##### Supplied records
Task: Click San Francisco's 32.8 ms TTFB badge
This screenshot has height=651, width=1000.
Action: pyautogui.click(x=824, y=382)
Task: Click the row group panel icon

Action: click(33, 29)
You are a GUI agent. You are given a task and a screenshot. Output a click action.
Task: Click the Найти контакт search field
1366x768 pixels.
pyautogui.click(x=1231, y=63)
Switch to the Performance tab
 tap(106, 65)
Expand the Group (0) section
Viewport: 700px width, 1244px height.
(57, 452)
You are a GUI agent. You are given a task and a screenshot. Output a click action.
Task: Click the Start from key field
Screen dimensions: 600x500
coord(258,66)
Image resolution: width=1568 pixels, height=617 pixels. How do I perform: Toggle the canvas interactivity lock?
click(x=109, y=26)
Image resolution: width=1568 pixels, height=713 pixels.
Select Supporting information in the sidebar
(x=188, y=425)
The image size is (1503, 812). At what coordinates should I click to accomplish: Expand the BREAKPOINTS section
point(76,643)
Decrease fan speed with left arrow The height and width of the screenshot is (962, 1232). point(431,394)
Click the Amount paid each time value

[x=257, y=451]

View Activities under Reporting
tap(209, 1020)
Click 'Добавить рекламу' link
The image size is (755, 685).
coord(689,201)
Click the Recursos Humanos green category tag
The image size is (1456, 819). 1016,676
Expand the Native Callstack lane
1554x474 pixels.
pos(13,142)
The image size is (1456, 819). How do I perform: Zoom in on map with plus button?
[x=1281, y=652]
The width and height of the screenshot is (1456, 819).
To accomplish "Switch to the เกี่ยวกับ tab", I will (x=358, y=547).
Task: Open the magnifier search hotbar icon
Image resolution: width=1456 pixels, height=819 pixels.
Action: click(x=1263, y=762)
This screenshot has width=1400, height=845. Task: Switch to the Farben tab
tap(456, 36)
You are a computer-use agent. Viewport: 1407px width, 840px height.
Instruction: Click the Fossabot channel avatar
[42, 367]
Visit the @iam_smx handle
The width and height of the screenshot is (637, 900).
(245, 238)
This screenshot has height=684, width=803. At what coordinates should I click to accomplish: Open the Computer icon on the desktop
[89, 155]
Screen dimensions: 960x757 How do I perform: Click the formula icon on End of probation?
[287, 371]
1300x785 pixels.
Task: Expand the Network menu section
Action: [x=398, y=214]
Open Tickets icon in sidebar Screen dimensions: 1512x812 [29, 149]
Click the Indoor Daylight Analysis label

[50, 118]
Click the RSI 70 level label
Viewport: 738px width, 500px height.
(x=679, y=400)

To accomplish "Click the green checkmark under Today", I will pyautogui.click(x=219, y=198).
##########
Goal »
Put the lines from the line with "Image resolution: width=1568 pixels, height=713" to the line with "coord(689,201)", both included, into a Markdown table with the columns Row and Line. Leave out blank lines.

Full response »
| Row | Line |
|---|---|
| 1 | Image resolution: width=1568 pixels, height=713 pixels. |
| 2 | Select Supporting information in the sidebar |
| 3 | (x=188, y=425) |
| 4 | The image size is (1503, 812). At what coordinates should I click to accomplish: Expand the BREAKPOINTS section |
| 5 | point(76,643) |
| 6 | Decrease fan speed with left arrow The height and width of the screenshot is (962, 1232). point(431,394) |
| 7 | Click the Amount paid each time value |
| 8 | [x=257, y=451] |
| 9 | View Activities under Reporting |
| 10 | tap(209, 1020) |
| 11 | Click 'Добавить рекламу' link |
| 12 | The image size is (755, 685). |
| 13 | coord(689,201) |